Problem to work on — Reproduce the material below word for word, without changing anything.

The data —
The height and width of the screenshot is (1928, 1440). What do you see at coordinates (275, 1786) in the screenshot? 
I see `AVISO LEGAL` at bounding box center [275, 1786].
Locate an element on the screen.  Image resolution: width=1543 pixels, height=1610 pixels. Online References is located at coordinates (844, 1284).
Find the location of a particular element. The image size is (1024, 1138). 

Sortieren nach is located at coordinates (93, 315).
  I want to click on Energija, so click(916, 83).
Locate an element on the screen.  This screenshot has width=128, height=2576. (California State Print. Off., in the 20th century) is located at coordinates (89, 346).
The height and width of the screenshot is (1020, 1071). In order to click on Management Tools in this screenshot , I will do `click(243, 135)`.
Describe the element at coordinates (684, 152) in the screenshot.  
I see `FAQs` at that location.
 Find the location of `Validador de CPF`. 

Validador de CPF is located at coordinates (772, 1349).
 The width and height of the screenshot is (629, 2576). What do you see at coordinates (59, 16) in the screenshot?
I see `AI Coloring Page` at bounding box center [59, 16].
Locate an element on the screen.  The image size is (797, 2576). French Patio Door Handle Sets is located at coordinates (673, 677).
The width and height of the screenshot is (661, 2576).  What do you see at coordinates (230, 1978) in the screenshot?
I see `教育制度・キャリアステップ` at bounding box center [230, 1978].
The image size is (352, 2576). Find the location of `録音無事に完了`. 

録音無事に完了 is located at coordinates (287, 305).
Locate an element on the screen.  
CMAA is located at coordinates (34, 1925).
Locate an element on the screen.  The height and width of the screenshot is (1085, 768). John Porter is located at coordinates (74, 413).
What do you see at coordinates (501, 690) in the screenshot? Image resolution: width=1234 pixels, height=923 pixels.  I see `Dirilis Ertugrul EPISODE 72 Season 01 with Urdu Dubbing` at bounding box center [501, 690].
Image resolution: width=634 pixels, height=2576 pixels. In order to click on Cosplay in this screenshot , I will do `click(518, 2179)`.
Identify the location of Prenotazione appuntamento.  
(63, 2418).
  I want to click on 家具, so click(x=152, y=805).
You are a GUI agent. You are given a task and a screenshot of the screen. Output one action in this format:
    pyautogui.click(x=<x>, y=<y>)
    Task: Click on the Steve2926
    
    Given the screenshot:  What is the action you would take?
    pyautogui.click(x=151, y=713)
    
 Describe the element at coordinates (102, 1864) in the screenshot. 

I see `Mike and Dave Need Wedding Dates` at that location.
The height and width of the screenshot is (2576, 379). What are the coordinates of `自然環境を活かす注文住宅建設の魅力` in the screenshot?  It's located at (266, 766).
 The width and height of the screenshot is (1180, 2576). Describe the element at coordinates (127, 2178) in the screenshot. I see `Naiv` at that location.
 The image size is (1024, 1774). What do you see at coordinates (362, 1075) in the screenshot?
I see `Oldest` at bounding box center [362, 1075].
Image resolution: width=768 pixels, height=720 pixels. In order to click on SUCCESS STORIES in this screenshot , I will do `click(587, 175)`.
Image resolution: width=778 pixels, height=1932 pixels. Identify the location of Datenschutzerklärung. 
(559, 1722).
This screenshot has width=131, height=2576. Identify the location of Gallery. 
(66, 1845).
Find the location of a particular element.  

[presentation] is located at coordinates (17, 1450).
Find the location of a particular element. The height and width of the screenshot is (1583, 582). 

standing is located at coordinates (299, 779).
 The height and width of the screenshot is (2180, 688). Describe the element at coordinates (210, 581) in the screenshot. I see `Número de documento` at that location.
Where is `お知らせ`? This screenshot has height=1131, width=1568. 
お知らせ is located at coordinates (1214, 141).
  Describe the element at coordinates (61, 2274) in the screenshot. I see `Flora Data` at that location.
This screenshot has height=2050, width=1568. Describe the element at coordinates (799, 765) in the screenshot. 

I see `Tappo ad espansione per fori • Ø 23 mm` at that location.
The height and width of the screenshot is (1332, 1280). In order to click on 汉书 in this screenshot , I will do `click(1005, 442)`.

Written response —
The height and width of the screenshot is (1928, 1440). What do you see at coordinates (275, 1786) in the screenshot? 
I see `AVISO LEGAL` at bounding box center [275, 1786].
Locate an element on the screen.  Image resolution: width=1543 pixels, height=1610 pixels. Online References is located at coordinates (844, 1284).
Find the location of a particular element. The image size is (1024, 1138). 

Sortieren nach is located at coordinates (93, 315).
  I want to click on Energija, so click(916, 83).
Locate an element on the screen.  This screenshot has width=128, height=2576. (California State Print. Off., in the 20th century) is located at coordinates (89, 346).
The height and width of the screenshot is (1020, 1071). In order to click on Management Tools in this screenshot , I will do `click(243, 135)`.
Describe the element at coordinates (684, 152) in the screenshot.  
I see `FAQs` at that location.
 Find the location of `Validador de CPF`. 

Validador de CPF is located at coordinates (772, 1349).
 The width and height of the screenshot is (629, 2576). What do you see at coordinates (59, 16) in the screenshot?
I see `AI Coloring Page` at bounding box center [59, 16].
Locate an element on the screen.  The image size is (797, 2576). French Patio Door Handle Sets is located at coordinates (673, 677).
The width and height of the screenshot is (661, 2576).  What do you see at coordinates (230, 1978) in the screenshot?
I see `教育制度・キャリアステップ` at bounding box center [230, 1978].
The image size is (352, 2576). Find the location of `録音無事に完了`. 

録音無事に完了 is located at coordinates (287, 305).
Locate an element on the screen.  
CMAA is located at coordinates (34, 1925).
Locate an element on the screen.  The height and width of the screenshot is (1085, 768). John Porter is located at coordinates (74, 413).
What do you see at coordinates (501, 690) in the screenshot? Image resolution: width=1234 pixels, height=923 pixels.  I see `Dirilis Ertugrul EPISODE 72 Season 01 with Urdu Dubbing` at bounding box center [501, 690].
Image resolution: width=634 pixels, height=2576 pixels. In order to click on Cosplay in this screenshot , I will do `click(518, 2179)`.
Identify the location of Prenotazione appuntamento.  
(63, 2418).
  I want to click on 家具, so click(x=152, y=805).
You are a GUI agent. You are given a task and a screenshot of the screen. Output one action in this format:
    pyautogui.click(x=<x>, y=<y>)
    Task: Click on the Steve2926
    
    Given the screenshot:  What is the action you would take?
    pyautogui.click(x=151, y=713)
    
 Describe the element at coordinates (102, 1864) in the screenshot. 

I see `Mike and Dave Need Wedding Dates` at that location.
The height and width of the screenshot is (2576, 379). What are the coordinates of `自然環境を活かす注文住宅建設の魅力` in the screenshot?  It's located at (266, 766).
 The width and height of the screenshot is (1180, 2576). Describe the element at coordinates (127, 2178) in the screenshot. I see `Naiv` at that location.
 The image size is (1024, 1774). What do you see at coordinates (362, 1075) in the screenshot?
I see `Oldest` at bounding box center [362, 1075].
Image resolution: width=768 pixels, height=720 pixels. In order to click on SUCCESS STORIES in this screenshot , I will do `click(587, 175)`.
Image resolution: width=778 pixels, height=1932 pixels. Identify the location of Datenschutzerklärung. 
(559, 1722).
This screenshot has width=131, height=2576. Identify the location of Gallery. 
(66, 1845).
Find the location of a particular element.  

[presentation] is located at coordinates (17, 1450).
Find the location of a particular element. The height and width of the screenshot is (1583, 582). 

standing is located at coordinates (299, 779).
 The height and width of the screenshot is (2180, 688). Describe the element at coordinates (210, 581) in the screenshot. I see `Número de documento` at that location.
Where is `お知らせ`? This screenshot has height=1131, width=1568. 
お知らせ is located at coordinates (1214, 141).
  Describe the element at coordinates (61, 2274) in the screenshot. I see `Flora Data` at that location.
This screenshot has height=2050, width=1568. Describe the element at coordinates (799, 765) in the screenshot. 

I see `Tappo ad espansione per fori • Ø 23 mm` at that location.
The height and width of the screenshot is (1332, 1280). In order to click on 汉书 in this screenshot , I will do `click(1005, 442)`.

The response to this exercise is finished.